L’état des forêts se dégrade
Le constat est d’ailleurs exactement le même concernant l’état des forêts. Celui-ci s’était en 2018, 2019 et 2020. Mais des pluies en quantité suffisante lors de l’année 2021 laissaient espérer une amélioration. «Les conditions étaient bonnes pour une reprise, mais l’état général s’est à nouveau dégradé», observe le directeur de l’Administration de la nature et des forêts du ministère de l’Environnement, Frank Wolter.
La proportion d’arbres forestiers classés dans les catégories «nettement endommagés» à «mort» a ainsi augmenté de 10% par rapport à 2021, passant de 51% à 62%, soit plus d’un arbre sur deux dans un très mauvais état. Les épicéas, attaqués par les scolytes, et les hêtres font office de premières victimes, mais les chênes et autres feuillus ne sont pas non plus épargnés par la dégradation de la situation.

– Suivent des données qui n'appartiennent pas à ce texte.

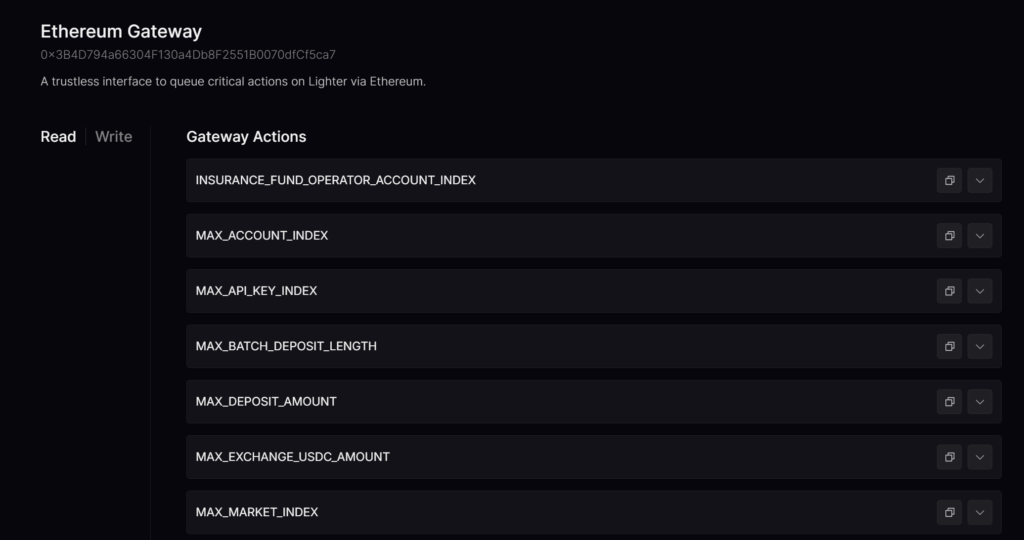The width and height of the screenshot is (1024, 540).
Task: Select the MAX_MARKET_INDEX function name
Action: coord(257,512)
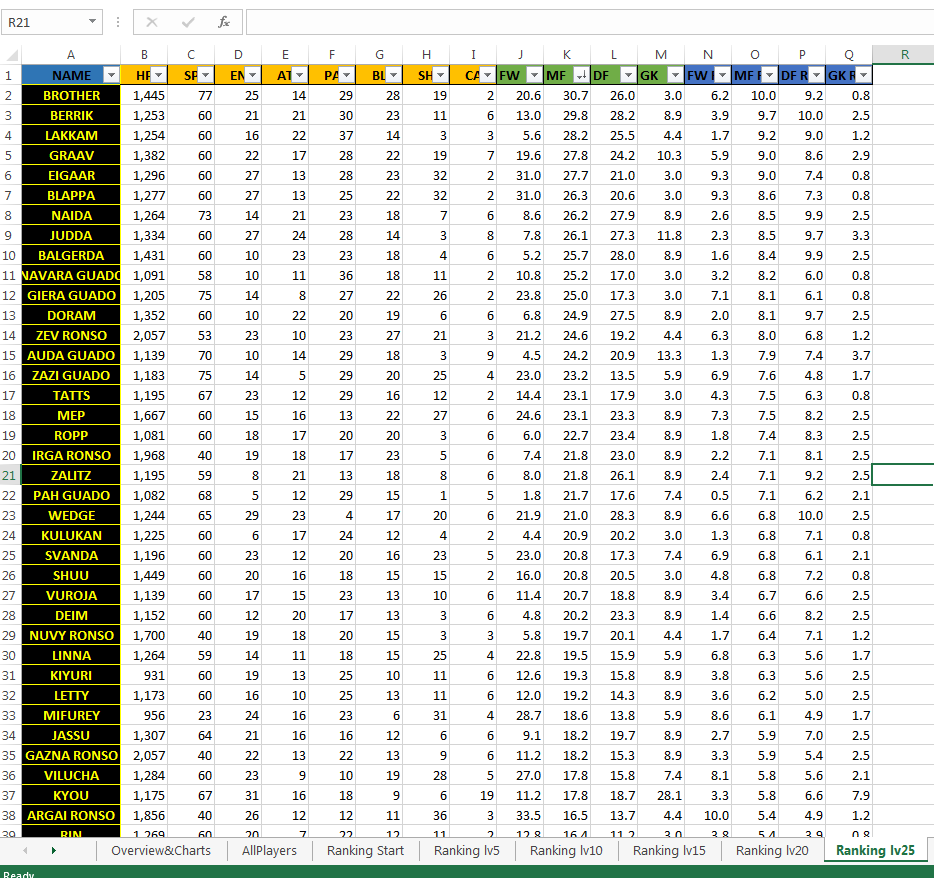Click column K header
The width and height of the screenshot is (934, 878).
566,55
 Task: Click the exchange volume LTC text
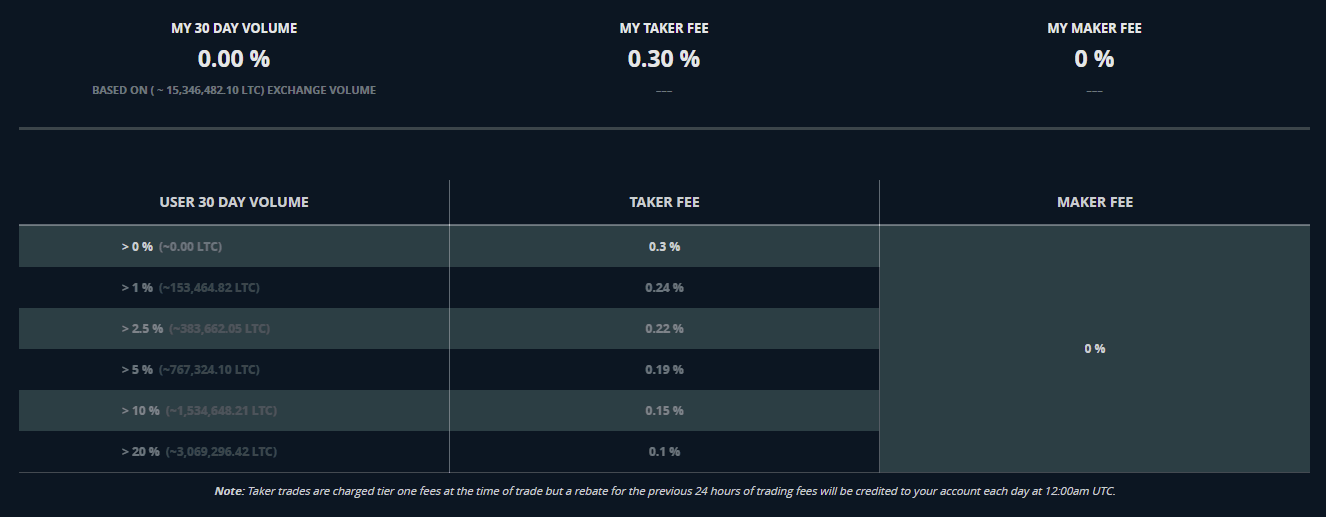(234, 90)
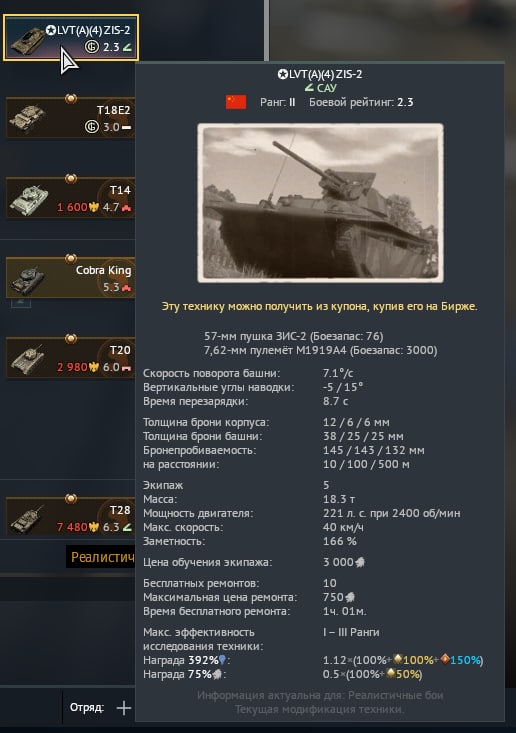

Comme pour l’agriculture, le problème est la répétition d’années marquées par la sécheresse. «Nous avions déjà fait l’expérience d’une année difficile après plusieurs années de normalité. Ici, il n’y a eu qu’une année de répit. Or un arbre a besoin de trois ou quatre ans pour reconstituer ses réserves», explique Frank Wolter.
De telles perturbations climatiques, cela n’avait été prévu dans aucun modèle climatique européen ou mondial. Seulement pour après 2030 dans le pire des scénarios.
La dégradation de l’état de santé des forêts pourrait en outre aggraver le phénomène du réchauffement climatique, rappelle Frank Wolter: «En captant le carbone, les forêts sont notre principal partenaire pour lutter contre le changement climatique. Donc il est très important de les maintenir.»
Mais cela parait désormais une gageure. «C’est vraiment une surprise d’être retombé aussi vite dans des excès climatiques si importants», admet Frank Wolter, alors même que les années de 2018 à 2020 avaient déjà mis à mal les prévisions climatiques des experts. «De telles perturbations climatiques, cela n’avait été prévu dans aucun modèle climatique européen ou mondial. Seulement pour après 2030 dans le pire des scénarios», rappelle-t-il. L’année 2022 ne permettra sans doute pas plus d’optimisme.